Across China: Cash bonanza in "sweet" desert perfumed with melon fragrance

2021-08-05 14:20:44

LANZHOU, Aug. 4 (Xinhua) -- Harvest season is bringing swathes of honeydew melons to Li Minzhong, a farmer in Minqin County, an artificial oasis located between Badain Jaran and Tengger, China's two major deserts covering 85,000 square km in total.

Thanks to the dry and hot desert climate, the county in northwest China's Gansu Province now nourishes the very best soil for planting honeydew melons. The melons are the most sought after across the country for their sweet taste, crisp texture and rich aroma.

Currently, the county boasts a total plantation area for melons exceeding 13,000 hectares, and farmers in its major production area can earn around 30,000 yuan (about 4,640 U.S. dollars) annually.

However, the local residents are not born with the mouthwatering career of melons but armed with it through their own decade-long endeavor.

Minqin county was once dubbed "sand town," when raging sandstorms used to plague the locals all year round and even sometimes block the sun.

Li still remembers those dark days when the fury of sandstorms uprooted his seedlings of melons, condemning the man to replant the melons over and over again.

To mint money by planting melons was almost crying for the moon for the locals, said Li.

Starting from the 1950s, people in Minqin County began the race to conquer the harsh environment and battle the worsening desertification.

Massive straw checkerboard barriers and shelter forests were built, with corresponding water-saving efforts made, lifting the county's forest coverage rate from merely 3 percent in the 1950s to the current 18.21 percent.

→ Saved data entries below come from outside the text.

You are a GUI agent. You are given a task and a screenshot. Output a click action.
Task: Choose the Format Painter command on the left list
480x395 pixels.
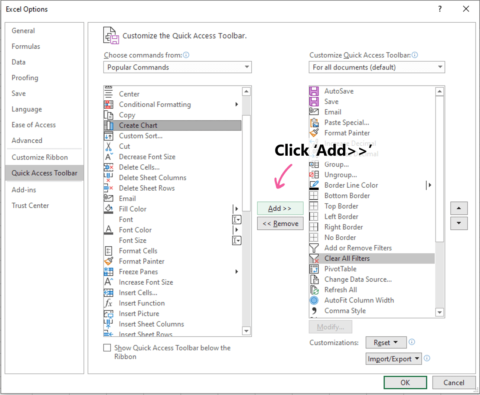141,261
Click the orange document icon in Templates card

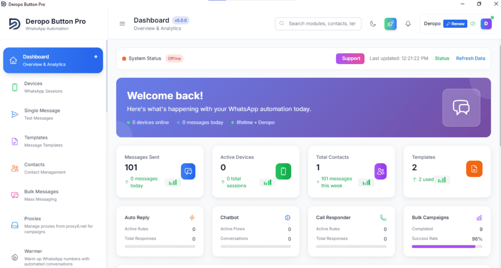point(474,169)
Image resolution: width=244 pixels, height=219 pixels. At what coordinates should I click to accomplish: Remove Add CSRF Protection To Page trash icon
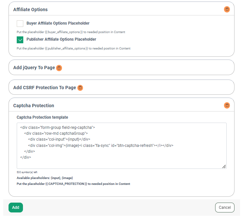(x=80, y=88)
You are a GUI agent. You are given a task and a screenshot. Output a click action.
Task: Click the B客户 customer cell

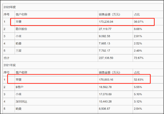point(56,87)
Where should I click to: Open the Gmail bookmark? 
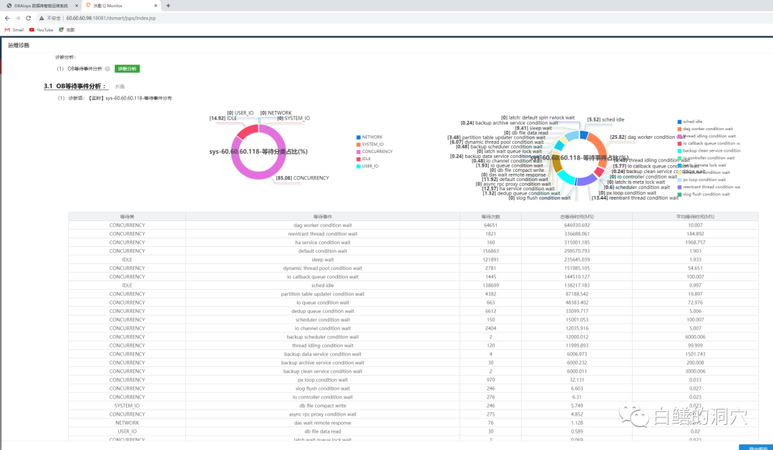(x=14, y=30)
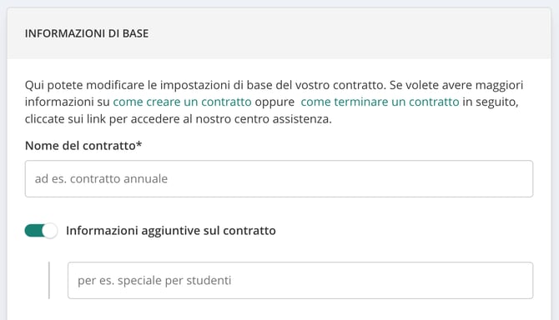Disable the 'Informazioni aggiuntive sul contratto' switch
559x320 pixels.
pos(41,231)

For more than seven decades of the relay race against the desert, a shelterbelt of more than 300 km running parallel with the 408 km of desert stormfront has been established, protecting the local residents from extreme weather and unveiling the cash bonanza of sweet melons.

On July 20, the county held its annual ceremony to celebrate this year's good harvest of honeydew melons, signaling the beginning of the melon's peak selling season to nationwide fruit merchants.

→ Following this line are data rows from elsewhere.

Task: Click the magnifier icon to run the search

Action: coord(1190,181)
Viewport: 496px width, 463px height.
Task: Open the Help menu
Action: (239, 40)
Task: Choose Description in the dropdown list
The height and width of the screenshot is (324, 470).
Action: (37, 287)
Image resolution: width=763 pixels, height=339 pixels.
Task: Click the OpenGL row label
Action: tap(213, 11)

More than 30 Internet celebrities were also attracted to the remote county to promote products via livestreaming, while dozens of e-commerce businesses settled in the Shoucheng Village, Li's hometown.

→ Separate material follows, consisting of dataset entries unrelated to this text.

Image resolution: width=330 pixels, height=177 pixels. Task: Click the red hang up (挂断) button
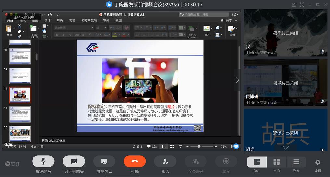pyautogui.click(x=135, y=161)
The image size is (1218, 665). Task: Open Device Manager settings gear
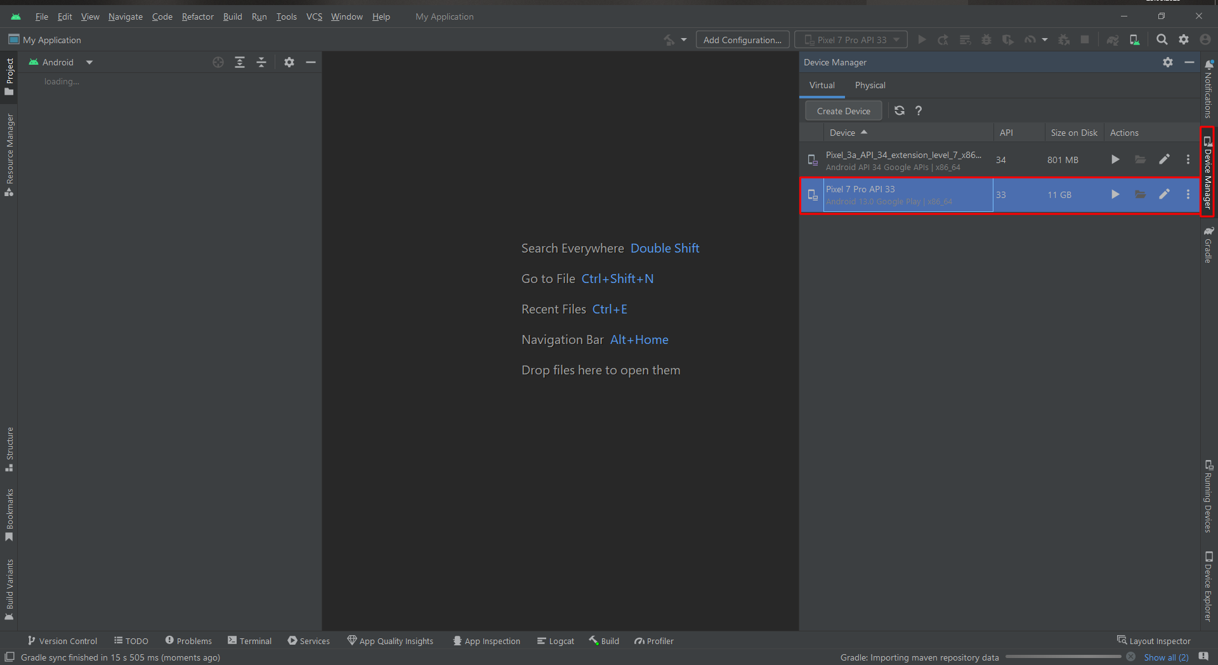1167,62
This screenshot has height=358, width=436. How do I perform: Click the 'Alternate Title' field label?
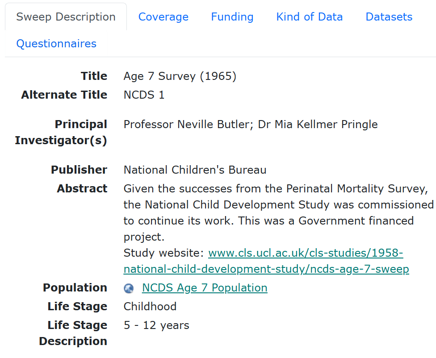click(64, 95)
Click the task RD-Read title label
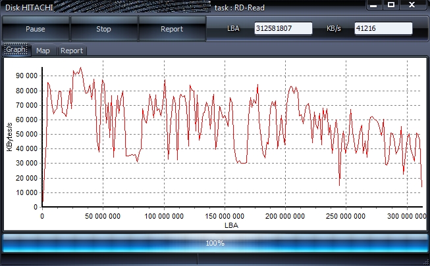The image size is (430, 266). (x=242, y=7)
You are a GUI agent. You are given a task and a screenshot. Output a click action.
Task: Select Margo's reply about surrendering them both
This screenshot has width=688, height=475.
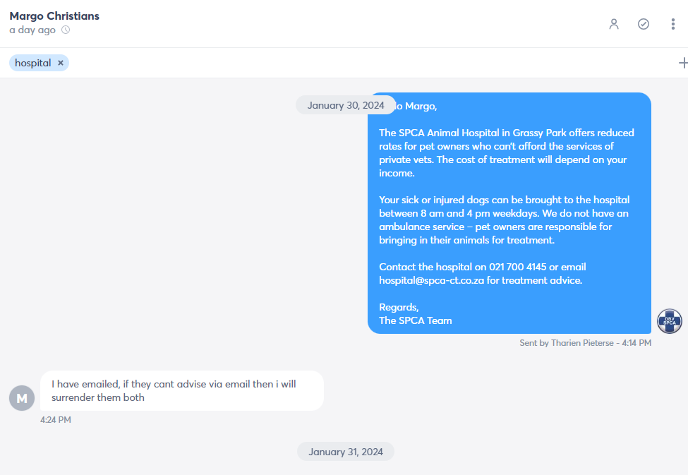tap(181, 391)
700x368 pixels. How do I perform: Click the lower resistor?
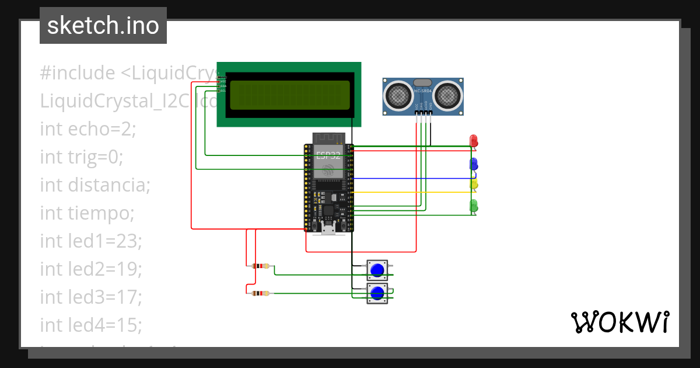click(260, 292)
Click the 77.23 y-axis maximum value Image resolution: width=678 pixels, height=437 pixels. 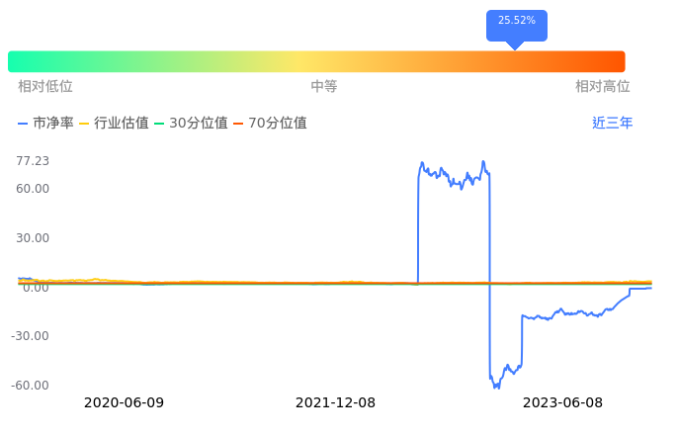point(33,161)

"We are growing new varieties and improving our planting standard on a trial basis. For example, some trenches along the melons are designed to save more water, which has helped reduce 40 percent of the original water consumption," said Chen Fang, deputy director of the county's agriculture and rural affairs bureau.

Liu Xianghai, a wholesaler from north China's Shanxi Province, hails the melon produced in Minqin.

"With more scientific planting standards and more convenient logistics, the local melon harvest in recent years is of high quality and they have become more popular in the market," Liu said.

He added that over 30 tonnes of honeydew melons that are transported every day from Minqin to Taiyuan City, capital of Shanxi Province, would be sold out the same day.

The county is estimated to record a total output of honeydew melons of around 400,000 tonnes this year, bringing in about 1.44 billion yuan.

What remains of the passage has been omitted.